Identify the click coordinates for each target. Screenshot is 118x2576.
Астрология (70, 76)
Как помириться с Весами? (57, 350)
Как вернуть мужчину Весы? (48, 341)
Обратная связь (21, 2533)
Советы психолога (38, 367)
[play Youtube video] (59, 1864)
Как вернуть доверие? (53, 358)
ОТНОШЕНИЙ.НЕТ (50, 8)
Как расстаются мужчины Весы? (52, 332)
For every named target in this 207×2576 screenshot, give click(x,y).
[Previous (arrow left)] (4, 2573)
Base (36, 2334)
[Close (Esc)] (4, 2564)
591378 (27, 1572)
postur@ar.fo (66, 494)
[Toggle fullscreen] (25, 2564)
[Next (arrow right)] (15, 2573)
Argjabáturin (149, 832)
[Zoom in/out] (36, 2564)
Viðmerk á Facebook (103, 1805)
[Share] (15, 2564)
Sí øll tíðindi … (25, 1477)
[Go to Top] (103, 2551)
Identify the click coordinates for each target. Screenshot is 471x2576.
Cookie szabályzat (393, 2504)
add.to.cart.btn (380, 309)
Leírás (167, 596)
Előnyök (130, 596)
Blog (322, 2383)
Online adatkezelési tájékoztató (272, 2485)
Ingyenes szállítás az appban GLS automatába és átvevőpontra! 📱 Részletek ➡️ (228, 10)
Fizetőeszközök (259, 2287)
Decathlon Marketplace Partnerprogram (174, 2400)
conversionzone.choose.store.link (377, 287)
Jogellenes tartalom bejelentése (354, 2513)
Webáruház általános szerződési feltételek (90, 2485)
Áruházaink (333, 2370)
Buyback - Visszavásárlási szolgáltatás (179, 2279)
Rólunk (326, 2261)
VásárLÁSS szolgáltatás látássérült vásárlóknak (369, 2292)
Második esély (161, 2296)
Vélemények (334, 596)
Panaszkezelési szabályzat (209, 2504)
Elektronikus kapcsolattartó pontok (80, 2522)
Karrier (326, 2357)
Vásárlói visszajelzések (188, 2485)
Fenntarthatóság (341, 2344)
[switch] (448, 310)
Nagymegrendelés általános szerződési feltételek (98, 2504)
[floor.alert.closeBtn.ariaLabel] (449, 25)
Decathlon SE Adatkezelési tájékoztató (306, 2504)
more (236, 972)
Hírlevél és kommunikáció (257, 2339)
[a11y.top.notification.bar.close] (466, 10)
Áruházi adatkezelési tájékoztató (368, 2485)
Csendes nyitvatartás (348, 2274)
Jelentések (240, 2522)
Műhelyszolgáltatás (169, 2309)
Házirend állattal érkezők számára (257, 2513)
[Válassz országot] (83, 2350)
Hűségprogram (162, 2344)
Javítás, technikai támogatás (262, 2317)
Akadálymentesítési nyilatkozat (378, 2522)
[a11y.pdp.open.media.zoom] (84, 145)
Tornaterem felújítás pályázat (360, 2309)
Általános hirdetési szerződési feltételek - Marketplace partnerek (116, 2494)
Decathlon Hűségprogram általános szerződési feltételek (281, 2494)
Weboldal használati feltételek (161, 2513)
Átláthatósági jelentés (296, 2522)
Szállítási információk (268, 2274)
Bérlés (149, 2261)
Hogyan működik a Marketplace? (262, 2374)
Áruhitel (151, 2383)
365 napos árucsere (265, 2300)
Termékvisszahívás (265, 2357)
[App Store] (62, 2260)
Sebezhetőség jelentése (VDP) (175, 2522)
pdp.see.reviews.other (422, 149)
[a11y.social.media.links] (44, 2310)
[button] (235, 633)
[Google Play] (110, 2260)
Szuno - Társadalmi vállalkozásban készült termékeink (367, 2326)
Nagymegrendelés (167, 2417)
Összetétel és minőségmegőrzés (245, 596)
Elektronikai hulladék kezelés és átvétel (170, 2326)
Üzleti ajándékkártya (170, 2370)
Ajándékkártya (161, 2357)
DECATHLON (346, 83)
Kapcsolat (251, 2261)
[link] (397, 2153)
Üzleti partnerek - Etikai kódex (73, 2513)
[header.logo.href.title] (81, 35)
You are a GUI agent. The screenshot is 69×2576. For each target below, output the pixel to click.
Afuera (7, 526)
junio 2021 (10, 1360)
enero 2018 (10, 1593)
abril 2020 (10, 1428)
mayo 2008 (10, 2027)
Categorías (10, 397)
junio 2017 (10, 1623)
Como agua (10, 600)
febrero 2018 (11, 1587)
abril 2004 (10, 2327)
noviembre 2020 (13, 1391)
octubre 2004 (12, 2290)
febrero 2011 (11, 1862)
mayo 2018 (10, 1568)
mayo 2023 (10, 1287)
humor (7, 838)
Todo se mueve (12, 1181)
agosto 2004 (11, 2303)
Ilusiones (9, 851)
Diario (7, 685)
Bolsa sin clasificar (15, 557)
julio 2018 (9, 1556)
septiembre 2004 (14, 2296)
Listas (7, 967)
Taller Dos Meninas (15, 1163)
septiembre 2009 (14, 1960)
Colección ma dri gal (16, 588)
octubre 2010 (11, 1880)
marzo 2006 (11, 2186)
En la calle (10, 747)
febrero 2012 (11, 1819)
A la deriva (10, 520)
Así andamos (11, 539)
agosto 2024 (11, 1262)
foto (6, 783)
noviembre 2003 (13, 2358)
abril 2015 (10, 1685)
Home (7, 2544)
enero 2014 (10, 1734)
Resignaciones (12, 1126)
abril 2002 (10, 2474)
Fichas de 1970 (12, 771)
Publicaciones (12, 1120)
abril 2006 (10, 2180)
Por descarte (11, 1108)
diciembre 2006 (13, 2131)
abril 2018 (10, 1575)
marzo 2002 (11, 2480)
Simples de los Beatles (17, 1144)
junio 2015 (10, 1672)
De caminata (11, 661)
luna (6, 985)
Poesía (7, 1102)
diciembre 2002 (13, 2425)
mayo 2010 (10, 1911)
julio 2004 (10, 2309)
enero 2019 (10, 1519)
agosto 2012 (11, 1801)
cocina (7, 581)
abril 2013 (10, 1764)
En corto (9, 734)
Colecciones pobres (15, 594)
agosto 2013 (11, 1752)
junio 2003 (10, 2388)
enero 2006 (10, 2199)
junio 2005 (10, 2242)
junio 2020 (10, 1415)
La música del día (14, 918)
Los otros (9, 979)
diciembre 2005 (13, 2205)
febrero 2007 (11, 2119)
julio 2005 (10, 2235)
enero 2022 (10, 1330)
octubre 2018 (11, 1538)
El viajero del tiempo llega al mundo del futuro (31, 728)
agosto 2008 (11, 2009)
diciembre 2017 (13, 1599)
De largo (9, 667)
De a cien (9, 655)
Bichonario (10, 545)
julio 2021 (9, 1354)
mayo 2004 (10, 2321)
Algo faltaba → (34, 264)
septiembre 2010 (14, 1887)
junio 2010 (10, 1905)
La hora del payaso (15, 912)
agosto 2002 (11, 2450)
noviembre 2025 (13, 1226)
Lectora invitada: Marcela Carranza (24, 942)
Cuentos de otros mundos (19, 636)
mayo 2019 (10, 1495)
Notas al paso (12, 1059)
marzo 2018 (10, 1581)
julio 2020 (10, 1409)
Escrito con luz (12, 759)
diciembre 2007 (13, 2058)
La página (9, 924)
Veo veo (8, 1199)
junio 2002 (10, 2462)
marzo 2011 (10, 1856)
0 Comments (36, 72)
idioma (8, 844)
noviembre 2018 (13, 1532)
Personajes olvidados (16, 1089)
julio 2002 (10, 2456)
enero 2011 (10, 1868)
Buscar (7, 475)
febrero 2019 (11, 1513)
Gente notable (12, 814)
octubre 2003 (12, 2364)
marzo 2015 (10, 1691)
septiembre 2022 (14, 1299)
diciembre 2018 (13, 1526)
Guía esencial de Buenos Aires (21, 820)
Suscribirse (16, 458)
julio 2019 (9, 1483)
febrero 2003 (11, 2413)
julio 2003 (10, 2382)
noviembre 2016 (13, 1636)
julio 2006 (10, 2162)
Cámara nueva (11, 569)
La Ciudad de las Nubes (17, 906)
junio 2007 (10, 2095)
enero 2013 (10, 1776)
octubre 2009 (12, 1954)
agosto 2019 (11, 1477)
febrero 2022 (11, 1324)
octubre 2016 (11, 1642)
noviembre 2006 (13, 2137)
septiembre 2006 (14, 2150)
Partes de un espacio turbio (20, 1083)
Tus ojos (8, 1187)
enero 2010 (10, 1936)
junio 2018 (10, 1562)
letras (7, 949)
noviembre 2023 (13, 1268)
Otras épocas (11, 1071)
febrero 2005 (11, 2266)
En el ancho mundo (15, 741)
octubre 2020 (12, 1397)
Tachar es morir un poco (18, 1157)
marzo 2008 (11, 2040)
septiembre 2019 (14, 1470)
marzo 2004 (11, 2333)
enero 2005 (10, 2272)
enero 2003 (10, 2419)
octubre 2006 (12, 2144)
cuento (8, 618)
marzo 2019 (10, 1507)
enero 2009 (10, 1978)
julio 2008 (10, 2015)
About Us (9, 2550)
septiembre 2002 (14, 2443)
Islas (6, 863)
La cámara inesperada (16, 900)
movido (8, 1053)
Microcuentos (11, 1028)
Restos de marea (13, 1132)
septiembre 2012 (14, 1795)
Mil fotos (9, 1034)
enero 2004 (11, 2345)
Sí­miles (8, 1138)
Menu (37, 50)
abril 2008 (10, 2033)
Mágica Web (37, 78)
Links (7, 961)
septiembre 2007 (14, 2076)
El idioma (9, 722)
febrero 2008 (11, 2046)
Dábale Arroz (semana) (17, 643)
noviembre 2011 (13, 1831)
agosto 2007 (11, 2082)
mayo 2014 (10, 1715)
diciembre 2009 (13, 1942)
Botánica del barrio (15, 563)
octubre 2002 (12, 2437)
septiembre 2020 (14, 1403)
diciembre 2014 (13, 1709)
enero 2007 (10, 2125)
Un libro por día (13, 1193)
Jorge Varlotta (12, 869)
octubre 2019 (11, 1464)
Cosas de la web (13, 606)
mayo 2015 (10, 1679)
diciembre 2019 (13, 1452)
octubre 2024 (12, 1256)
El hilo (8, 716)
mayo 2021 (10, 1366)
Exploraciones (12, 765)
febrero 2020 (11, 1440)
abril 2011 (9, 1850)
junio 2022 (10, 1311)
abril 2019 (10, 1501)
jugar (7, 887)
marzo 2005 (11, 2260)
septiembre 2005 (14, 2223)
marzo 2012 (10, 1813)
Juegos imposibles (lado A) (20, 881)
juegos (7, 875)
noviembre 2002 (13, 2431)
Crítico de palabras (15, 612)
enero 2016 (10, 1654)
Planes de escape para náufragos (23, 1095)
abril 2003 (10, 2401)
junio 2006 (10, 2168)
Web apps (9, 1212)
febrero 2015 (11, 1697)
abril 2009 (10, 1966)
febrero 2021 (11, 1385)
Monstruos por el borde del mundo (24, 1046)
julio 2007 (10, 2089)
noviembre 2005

» How to complete this task: Go through the listing and copy each line that includes the string "feltételek".

» Response to this exercise:
Webáruház általános szerződési feltételek (90, 2485)
Nagymegrendelés általános szerződési feltételek (98, 2504)
Általános hirdetési szerződési feltételek - Marketplace partnerek (116, 2494)
Decathlon Hűségprogram általános szerződési feltételek (281, 2494)
Weboldal használati feltételek (161, 2513)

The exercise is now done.